[Supplied information Boundary: Start]

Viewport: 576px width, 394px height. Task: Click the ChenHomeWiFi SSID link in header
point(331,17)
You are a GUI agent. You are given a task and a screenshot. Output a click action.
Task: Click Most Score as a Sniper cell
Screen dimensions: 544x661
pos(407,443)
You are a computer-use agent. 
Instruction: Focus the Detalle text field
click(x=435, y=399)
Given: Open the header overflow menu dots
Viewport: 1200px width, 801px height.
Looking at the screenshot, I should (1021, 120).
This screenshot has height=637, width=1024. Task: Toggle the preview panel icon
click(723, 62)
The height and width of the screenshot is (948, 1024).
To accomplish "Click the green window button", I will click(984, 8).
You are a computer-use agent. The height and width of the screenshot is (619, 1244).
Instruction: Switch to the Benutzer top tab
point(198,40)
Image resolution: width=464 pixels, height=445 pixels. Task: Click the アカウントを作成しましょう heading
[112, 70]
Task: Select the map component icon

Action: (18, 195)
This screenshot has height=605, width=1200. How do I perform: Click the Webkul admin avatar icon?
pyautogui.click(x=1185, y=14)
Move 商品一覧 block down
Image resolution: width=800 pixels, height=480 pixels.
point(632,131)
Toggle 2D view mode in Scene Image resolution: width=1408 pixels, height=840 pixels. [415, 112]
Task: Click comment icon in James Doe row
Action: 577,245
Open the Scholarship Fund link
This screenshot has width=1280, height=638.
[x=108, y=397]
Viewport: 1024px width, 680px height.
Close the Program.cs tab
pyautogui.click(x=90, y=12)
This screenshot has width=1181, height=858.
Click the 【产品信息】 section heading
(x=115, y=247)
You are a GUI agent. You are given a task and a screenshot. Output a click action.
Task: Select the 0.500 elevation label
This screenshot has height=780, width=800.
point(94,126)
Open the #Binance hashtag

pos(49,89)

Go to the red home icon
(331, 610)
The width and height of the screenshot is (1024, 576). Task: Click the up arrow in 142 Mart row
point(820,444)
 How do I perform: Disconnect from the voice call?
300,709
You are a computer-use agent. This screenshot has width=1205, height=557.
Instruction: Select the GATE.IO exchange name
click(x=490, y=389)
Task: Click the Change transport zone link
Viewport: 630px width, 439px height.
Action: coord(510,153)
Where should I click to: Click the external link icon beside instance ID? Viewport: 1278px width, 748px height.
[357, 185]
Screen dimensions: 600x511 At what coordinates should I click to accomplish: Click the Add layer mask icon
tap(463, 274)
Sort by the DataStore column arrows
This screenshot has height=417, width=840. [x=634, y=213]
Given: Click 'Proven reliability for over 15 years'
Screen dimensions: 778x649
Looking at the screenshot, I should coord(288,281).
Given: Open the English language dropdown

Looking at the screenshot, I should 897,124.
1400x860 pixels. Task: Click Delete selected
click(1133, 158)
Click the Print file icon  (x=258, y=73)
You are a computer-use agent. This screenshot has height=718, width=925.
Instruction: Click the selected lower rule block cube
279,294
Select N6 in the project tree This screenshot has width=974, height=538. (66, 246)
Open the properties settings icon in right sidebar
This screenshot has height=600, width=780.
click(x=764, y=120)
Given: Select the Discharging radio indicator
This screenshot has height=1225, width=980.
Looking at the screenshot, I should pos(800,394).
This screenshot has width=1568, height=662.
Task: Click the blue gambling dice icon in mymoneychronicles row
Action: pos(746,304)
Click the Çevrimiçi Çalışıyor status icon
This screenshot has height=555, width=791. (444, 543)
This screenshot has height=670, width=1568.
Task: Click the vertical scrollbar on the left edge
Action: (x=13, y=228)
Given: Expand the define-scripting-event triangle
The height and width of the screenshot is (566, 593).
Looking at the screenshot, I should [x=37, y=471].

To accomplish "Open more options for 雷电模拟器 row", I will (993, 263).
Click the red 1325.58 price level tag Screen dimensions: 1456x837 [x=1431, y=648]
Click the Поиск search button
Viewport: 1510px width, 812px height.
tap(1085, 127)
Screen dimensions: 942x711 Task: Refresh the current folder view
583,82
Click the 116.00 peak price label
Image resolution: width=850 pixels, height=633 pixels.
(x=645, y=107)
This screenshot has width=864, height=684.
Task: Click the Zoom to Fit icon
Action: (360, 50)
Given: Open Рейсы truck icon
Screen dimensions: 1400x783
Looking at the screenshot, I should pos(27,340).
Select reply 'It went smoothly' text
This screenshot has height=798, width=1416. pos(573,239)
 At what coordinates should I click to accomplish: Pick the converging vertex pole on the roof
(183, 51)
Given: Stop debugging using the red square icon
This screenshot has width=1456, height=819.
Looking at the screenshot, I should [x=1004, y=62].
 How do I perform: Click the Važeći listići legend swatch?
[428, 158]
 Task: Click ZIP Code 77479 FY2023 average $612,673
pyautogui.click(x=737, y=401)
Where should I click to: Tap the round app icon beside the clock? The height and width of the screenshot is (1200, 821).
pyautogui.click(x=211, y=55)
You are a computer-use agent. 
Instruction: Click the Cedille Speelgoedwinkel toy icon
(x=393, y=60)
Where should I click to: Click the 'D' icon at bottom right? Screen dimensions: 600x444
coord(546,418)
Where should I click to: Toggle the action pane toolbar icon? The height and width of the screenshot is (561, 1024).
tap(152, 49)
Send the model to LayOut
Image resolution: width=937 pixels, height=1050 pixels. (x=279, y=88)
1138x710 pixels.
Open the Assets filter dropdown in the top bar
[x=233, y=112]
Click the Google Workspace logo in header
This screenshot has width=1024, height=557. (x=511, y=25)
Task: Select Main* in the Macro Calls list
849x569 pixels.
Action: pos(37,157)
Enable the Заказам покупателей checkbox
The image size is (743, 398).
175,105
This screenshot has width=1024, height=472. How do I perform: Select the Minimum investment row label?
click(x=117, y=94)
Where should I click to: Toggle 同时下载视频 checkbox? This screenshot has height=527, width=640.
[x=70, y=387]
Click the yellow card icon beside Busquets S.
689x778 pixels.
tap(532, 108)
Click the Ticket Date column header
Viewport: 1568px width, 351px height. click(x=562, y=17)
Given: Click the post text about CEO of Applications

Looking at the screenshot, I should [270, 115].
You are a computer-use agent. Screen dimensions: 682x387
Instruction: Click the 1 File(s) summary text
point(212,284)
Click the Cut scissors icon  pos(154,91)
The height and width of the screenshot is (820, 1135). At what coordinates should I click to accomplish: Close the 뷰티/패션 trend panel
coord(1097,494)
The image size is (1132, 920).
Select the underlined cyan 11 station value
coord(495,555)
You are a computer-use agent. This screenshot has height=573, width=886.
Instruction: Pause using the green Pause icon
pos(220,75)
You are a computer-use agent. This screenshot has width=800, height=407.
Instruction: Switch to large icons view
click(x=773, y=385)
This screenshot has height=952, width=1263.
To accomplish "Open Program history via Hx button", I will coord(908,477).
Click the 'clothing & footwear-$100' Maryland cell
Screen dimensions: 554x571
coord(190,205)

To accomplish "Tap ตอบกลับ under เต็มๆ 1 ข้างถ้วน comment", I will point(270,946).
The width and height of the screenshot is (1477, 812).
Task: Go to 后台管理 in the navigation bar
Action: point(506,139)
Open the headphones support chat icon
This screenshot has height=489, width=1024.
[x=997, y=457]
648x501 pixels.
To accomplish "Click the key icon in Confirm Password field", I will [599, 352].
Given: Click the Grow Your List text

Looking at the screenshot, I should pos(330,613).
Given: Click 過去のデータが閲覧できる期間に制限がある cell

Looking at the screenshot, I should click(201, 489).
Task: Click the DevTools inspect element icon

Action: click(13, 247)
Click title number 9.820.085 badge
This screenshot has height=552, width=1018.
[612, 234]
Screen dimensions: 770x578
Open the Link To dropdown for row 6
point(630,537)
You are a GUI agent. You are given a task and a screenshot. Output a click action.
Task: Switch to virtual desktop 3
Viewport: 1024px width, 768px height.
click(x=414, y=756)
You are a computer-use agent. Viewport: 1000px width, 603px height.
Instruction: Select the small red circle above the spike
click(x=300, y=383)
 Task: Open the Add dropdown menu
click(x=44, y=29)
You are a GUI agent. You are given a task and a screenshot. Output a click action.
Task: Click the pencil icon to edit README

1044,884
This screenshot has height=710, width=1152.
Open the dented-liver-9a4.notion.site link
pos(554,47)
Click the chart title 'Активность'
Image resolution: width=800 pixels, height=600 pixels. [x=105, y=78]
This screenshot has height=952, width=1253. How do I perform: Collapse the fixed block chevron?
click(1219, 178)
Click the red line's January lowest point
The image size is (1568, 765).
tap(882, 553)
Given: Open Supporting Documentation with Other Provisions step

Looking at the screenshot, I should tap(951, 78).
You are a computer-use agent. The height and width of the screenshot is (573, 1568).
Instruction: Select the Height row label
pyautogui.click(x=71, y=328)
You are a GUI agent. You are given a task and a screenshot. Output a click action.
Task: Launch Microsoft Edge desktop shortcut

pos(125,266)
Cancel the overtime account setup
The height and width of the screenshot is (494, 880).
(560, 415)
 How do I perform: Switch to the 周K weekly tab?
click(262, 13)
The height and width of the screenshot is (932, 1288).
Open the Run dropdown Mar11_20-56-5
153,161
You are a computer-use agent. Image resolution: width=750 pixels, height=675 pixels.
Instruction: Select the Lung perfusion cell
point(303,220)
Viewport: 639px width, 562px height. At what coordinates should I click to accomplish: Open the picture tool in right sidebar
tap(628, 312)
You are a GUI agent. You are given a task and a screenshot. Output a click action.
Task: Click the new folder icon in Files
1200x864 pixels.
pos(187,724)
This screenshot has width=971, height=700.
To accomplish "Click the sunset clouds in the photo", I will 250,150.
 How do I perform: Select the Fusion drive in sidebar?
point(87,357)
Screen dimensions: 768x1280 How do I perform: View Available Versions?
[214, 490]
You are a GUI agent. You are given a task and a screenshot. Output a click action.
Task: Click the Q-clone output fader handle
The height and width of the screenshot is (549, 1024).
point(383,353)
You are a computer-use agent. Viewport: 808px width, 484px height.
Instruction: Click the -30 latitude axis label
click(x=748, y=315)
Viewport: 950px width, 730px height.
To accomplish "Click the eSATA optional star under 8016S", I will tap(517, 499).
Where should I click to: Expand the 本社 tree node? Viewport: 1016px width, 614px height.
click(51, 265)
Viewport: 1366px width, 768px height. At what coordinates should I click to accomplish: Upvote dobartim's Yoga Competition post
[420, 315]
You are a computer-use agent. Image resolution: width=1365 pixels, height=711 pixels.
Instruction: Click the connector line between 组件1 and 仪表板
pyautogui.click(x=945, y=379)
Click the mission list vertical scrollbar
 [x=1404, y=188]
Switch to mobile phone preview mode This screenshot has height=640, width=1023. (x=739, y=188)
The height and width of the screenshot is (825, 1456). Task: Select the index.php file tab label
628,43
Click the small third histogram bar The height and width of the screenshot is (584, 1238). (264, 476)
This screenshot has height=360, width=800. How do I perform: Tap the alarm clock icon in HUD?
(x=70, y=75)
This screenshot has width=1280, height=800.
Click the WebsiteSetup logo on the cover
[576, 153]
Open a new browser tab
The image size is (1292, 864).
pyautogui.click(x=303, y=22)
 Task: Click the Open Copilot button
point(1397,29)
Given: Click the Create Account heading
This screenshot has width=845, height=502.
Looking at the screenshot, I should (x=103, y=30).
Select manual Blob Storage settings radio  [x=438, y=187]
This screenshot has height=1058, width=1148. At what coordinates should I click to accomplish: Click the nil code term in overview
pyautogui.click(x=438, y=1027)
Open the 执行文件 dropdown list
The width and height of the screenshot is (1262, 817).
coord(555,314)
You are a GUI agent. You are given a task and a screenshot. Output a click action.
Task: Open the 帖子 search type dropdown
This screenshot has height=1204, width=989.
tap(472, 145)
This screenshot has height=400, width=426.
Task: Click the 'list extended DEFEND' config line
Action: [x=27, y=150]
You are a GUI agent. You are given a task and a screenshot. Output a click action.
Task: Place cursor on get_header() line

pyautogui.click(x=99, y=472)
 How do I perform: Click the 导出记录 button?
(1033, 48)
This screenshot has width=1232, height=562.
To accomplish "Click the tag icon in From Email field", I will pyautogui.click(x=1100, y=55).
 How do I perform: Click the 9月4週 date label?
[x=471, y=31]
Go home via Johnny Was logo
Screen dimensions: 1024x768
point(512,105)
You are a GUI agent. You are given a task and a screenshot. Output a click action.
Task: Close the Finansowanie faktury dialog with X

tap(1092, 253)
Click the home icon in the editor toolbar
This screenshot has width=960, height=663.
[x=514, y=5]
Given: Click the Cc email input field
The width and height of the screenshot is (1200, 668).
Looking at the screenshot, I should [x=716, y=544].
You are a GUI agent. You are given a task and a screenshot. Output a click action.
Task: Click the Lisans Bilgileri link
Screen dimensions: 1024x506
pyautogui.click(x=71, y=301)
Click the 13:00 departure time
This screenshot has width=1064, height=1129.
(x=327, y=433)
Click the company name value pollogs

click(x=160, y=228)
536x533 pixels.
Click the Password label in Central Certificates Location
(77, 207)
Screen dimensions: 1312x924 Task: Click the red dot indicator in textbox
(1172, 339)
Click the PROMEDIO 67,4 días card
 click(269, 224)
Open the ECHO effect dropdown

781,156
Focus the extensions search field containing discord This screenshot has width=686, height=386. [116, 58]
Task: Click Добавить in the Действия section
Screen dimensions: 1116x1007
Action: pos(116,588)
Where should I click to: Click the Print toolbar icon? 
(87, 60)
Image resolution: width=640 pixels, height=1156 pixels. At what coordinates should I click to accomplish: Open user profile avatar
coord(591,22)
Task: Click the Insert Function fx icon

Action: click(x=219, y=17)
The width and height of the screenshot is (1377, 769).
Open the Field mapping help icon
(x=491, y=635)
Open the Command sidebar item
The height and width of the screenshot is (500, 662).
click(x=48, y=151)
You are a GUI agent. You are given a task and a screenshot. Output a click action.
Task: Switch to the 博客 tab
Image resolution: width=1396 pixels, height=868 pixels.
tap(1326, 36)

[Supplied information Boundary: End]

**Assignment**
Whenever a line of the entries contains "radio", it counts toward the total; state that total alone.

**Exercise result**
2